Hibiscus Lesson Number 2

Even though the drawing is on the watercolor paper now, there is still another step before paint is applied to this piece. I wanted to mask the bright little areas near the center of this flower. If I mask these areas, they will be preserved and I don’t have to be quite as careful when laying down the first few washes.

To mask, I use a small container that holds a bar of soap and some water. You can use dish soap also, but I like the bar of soap because it is a little thicker. My second small container holds a tiny bit of masking, just enough for the current project. This protects my fragile masking fluid in its larger container. Masking dries out quickly, so I like to keep my larger container closed, except for pouring a small amount into my little container that I work from.

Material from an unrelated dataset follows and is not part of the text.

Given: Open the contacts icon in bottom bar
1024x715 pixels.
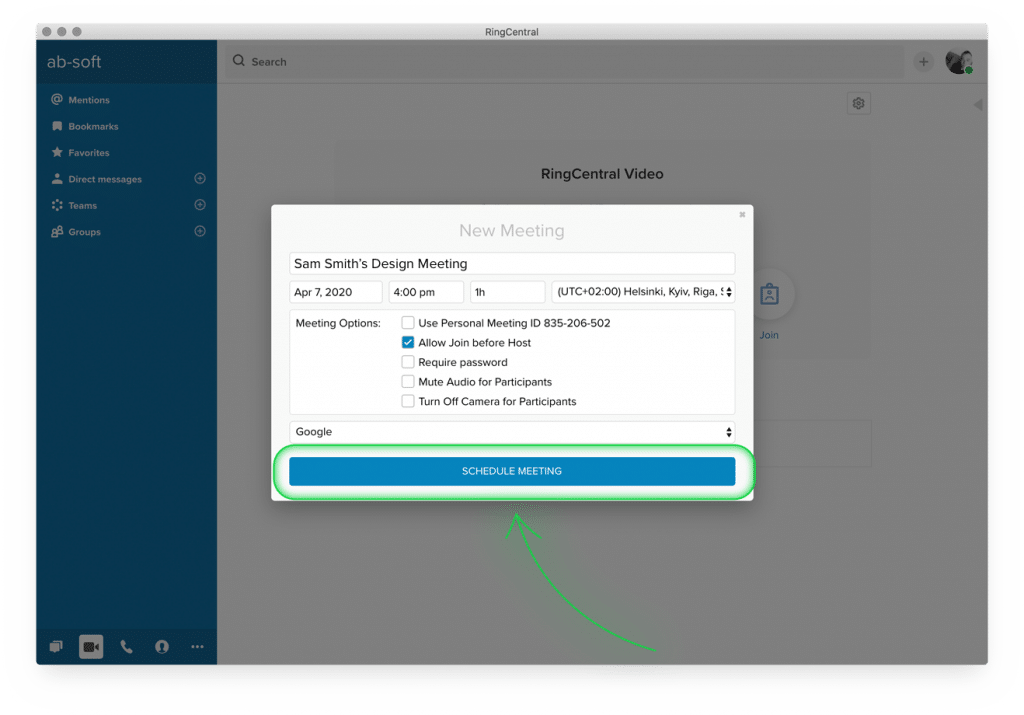Looking at the screenshot, I should click(162, 647).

I use a small, cheap brush. Don’t ever mix masking fluid or its water, with your watercolor paints or brushes. Any masking that gets into your water tub can eventually get into your good brushes and ruin them forever.

I saturate the brush with the soapy mixture by brushing into the very wet, thick bar of gooey soap. Then, I dip into the masking and apply a small amount at a time. Again, dip into the soapy mixture, pick up a little more masking and apply. The soap keeps your brush from getting saturated with masking fluid. The brush will stay soft and workable for a long time. The last thing I do is scrub the brush in the soapy mixture one last time. I don’t wash out the brush, I just leave the soapy mixture in it. My masking brushes last a long time!

Allow the masking to air dry. If you dry it with a hair dryer, the heat can make the masking sink into the paper and it will be more difficult to remove.